It may surprise you to learn (given the whole ‘no taxation without representation’ thing) that the USA did not introduce universal suffrage when it threw off the yoke of an unjust monarchical system and declared itself a republic.
Despite the egalitarian pronouncements of the US declaration of independence, it would take another 150 years or so before all adults were allowed to vote. Indeed, it would be nearly a 100 years before anyone but white, property-owning men were allowed to vote.
Unfortunately, when the US Constitution was drafted, it did not define who was allowed to vote. That was left up to the individual states. And most states imposed restrictions.
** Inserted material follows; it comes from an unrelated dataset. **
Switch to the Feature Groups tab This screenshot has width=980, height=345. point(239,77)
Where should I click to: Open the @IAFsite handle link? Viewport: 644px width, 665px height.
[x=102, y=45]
In 1869, the 15th Amendment prohibited states from denying the vote to citizens based on their “race, colour, or previous condition of servitude”. But many states slyly got round these restrictions by imposing literacy tests and other more nefarious hurdles.
Wyoming was the first state to give women the vote in 1869. But still, most women were disenfranchised.
The National Women Suffrage Association was formed that year by Susan B Anthony and Elizabeth Cady Stanton. In 1878, Anthony and Stanton drafted an amendment to the Constitution that would give women the vote. But it was rejected in the Senate.
A second submission was rejected in 1914. Two more submissions, in 1918 and 1919, also failed. But a further submission in 1919 passed, and it was submitted to the states for ratification.
The last state to ratify was Tennessee. On 18 August 1920, 50 of the 99 members of the state’s House of Representatives voted in favour, and women were finally allowed to vote.
In the UK, meanwhile, property-owning women over the age of 30 were given the vote in 1918. But it would not be until 1928 that all women were given the vote in the UK on the same terms as men.